Appropriateness of content
In summary, 92% of all participants (both experts and community members combined) agreed that the malaria content and the SIT information in the song was useful and adequate.
To further explore content effectiveness, community comments were analysed using open-ended questions to determine what participants remembered from the song and what they learned. These results were coded, grouped and quantified (see Table 3). This data supplemented information obtained from the six closed-ended questions that were posed to both experts and community members about the song content.
Three strong themes about malaria emerged when the community was probed on what they learned from the song. These were: malaria is fatal but treatable, male mosquitoes do not bite and the morphological difference between a male and female mosquito. Of these, the message that female mosquitoes transmit pathogens that cause infections was the most remembered theme (33%), followed by the fact that malaria can kill but is treatable (24%). Malaria signs and symptoms were least remembered, with fewer than 10% remembering this thematic area. One expert (MCP staff, Male 38) summed this by recommending: “Expand on what is malaria and signs and symptoms.”
The inclusion of information on mosquitoes being vectors for malaria was applauded by 97% of the experts. Repeated emphasis on the point that male mosquitoes do not bite in the song was hailed by 85% of the experts (Table 2), with 11% of community members spontaneously recalling this point (Table 3). This critical message was cited as a lesson learnt by 24% of the community members surveyed. About 18% participants from the community specified that they have learned about the difference in behaviour between male and female mosquitoes through the song, with 33% reporting that the song reminded them that only female mosquitoes transmit malaria (Table 3).
These views were also consistent with those expressed during CDS. In the CDS, participants expressed knowledge acquisition. One female participant summed:
“I gained a lot more information about malaria that I did not know before, including that only female mosquito transmit infection.” (Female 61 and Male 49)
The inclusion of SIT as an additional vector control method in the song was applauded by 87% of experts (Table 2). About 80% of the experts surveyed thought mentioning that SIT also targets outdoor mosquitoes was appropriate and that the song had enough information to help people understand the SIT technology. A higher proportion of community (96%) members also shared the same views. By contrast, when it came to retaining this information, fewer than 10% of the community remembered or reported learning about SIT in the open-ended questions.
In CDS, one participant noted:
“I have learned that male mosquito will be sterilized and released back into the wild, to help reduce the spread of malaria.” (Female 40)
Most experts (90%) and all community members (100%) agreed that the song was appropriate to engage the community about SIT.

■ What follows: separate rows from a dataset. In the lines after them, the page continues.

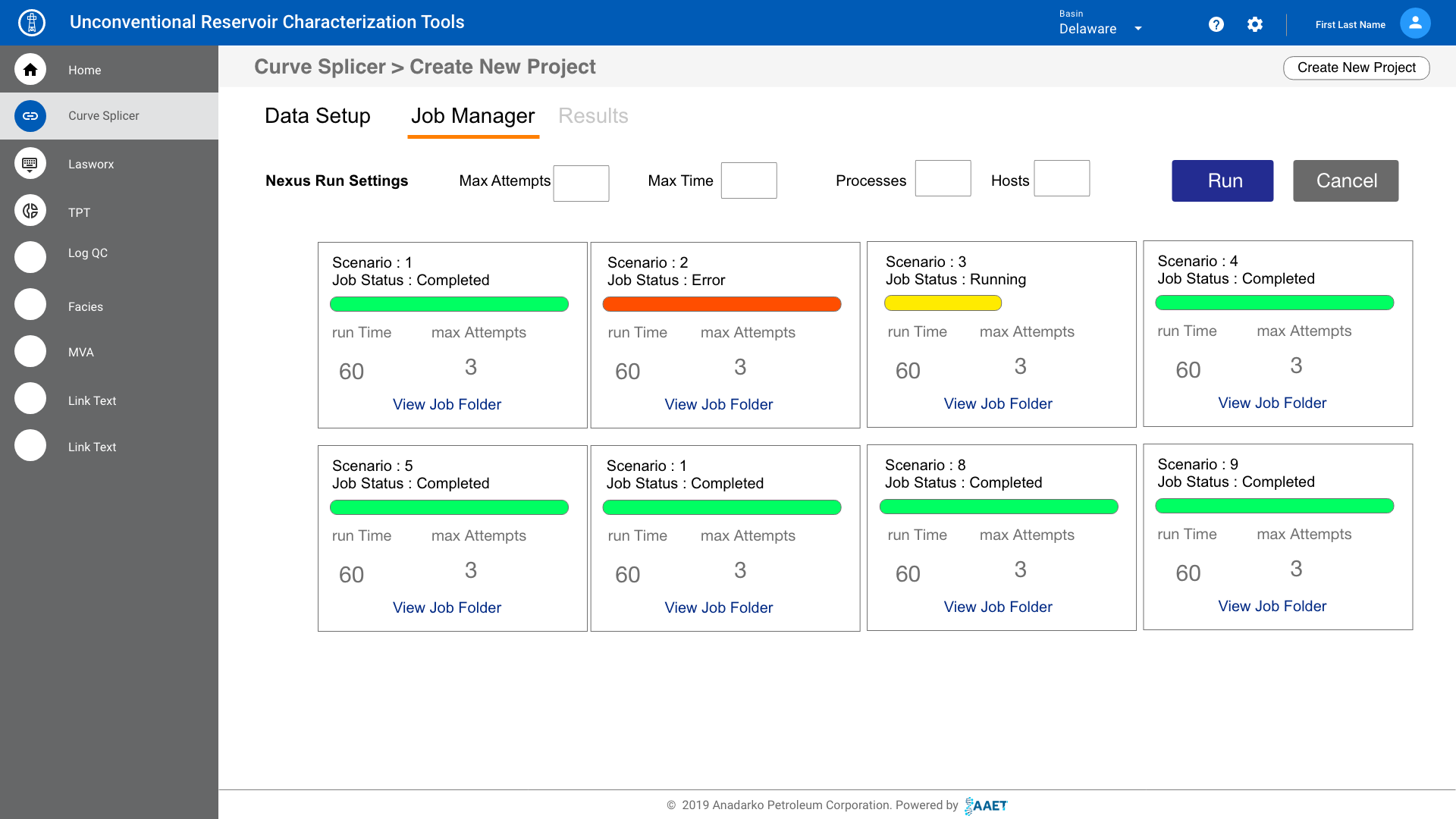Open the Results tab

click(x=593, y=116)
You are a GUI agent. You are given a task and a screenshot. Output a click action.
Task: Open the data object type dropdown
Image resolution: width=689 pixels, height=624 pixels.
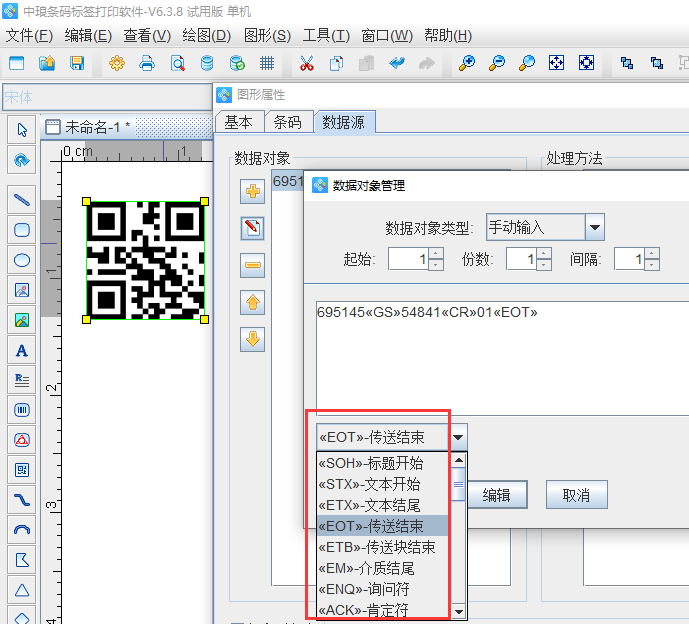(x=594, y=227)
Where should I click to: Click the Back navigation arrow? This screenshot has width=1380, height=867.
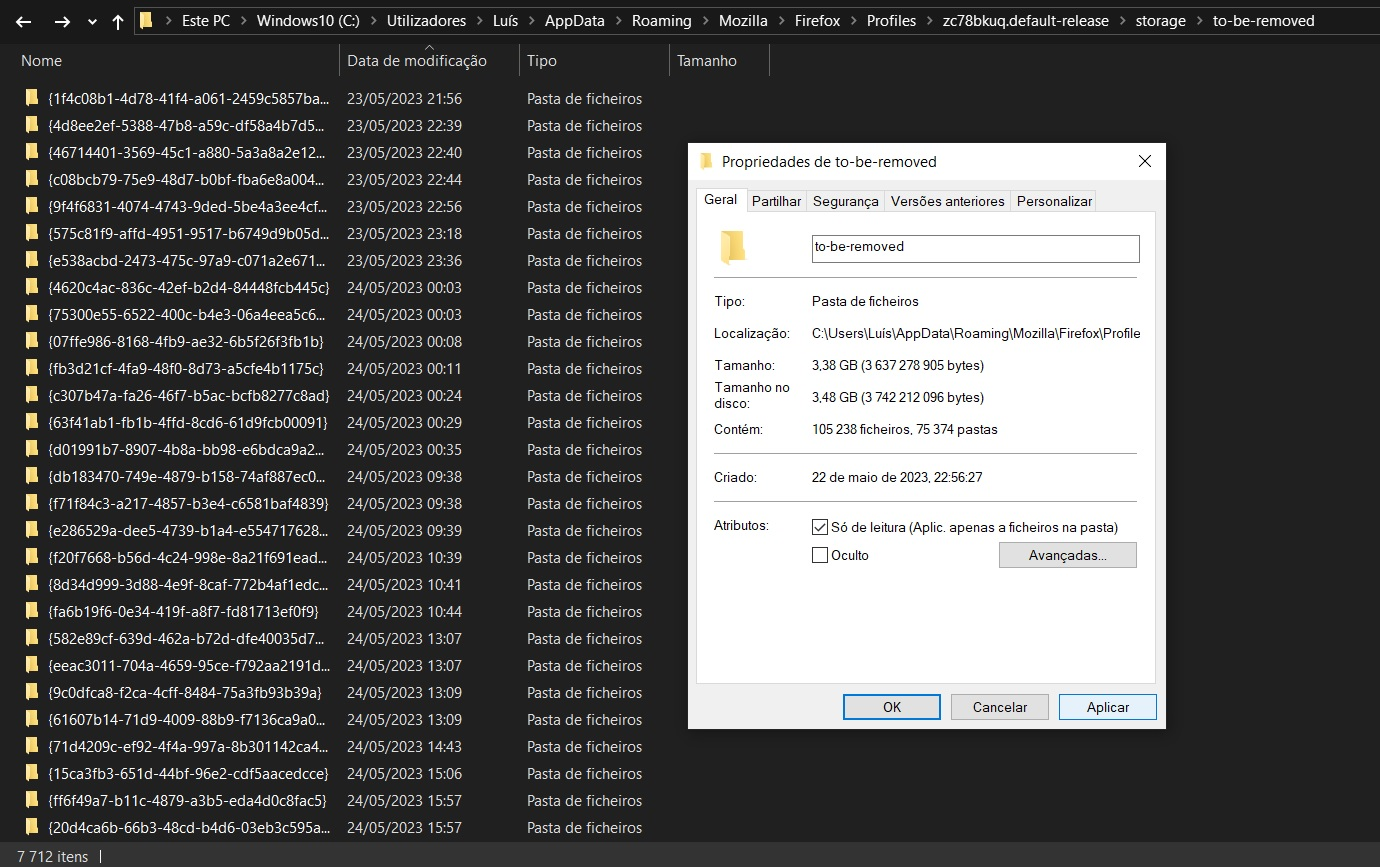click(24, 21)
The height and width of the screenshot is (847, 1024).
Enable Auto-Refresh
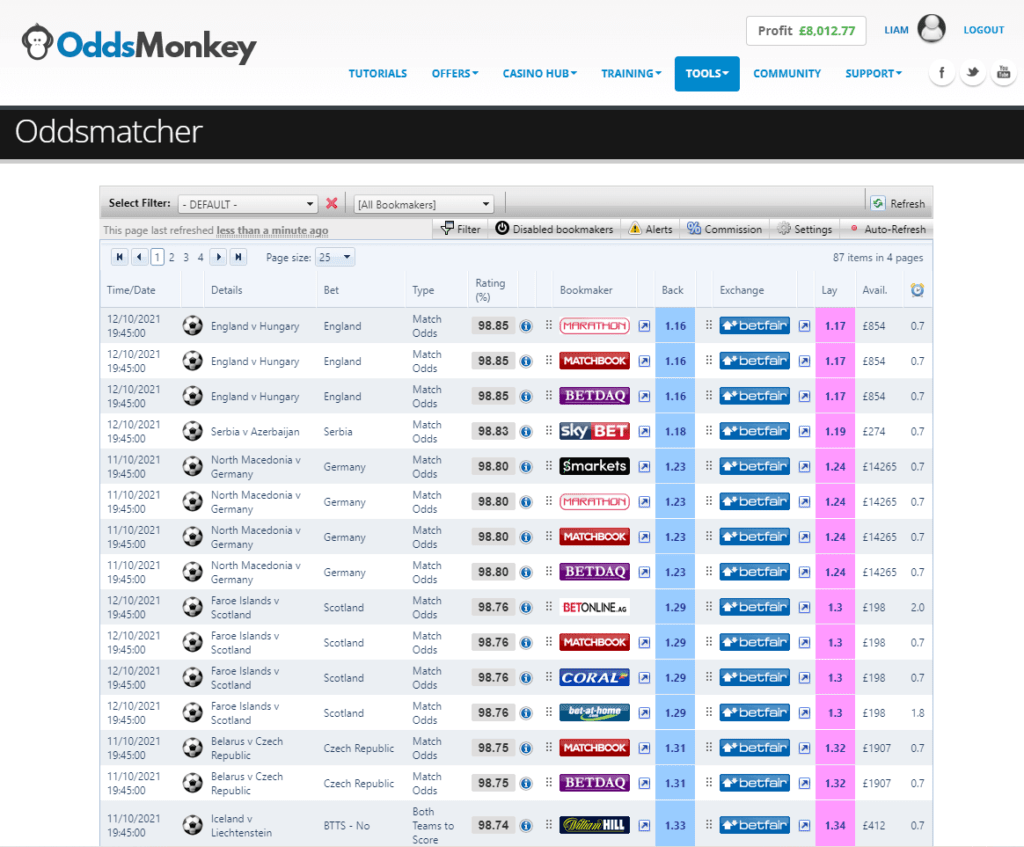pyautogui.click(x=886, y=228)
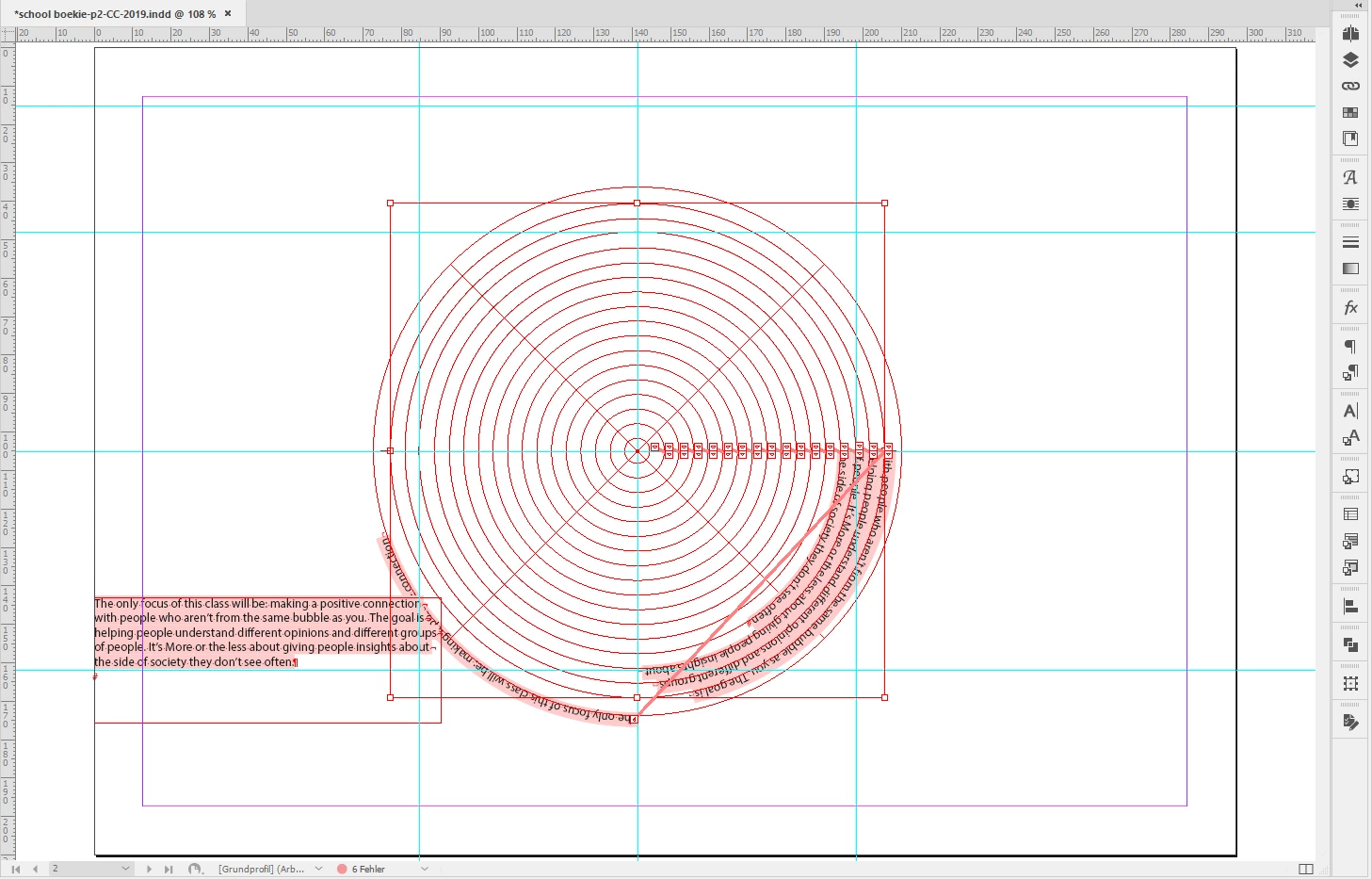Toggle split layout view in status bar

pyautogui.click(x=1306, y=869)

In the CDS, participants noted:
“The song can really help communities and schools with malaria awareness and engagement. It is also useful to know that only female mosquito transmit infection.” (Female 36)
“This song should be played on national radio for everyone to understand and hear about the SIT project.” (Male 49)
The participants emphasized that this song should be played at schools, churches and the community, so that everyone can know and understand malaria and the SIT project, especially the young children. When asked if there was anything they could change about the song, all those who responded to this question (12%) agreed with this recommendation: “Tone down the guitars so that back-up singers can be heard better” (Females, ages 18 – 40).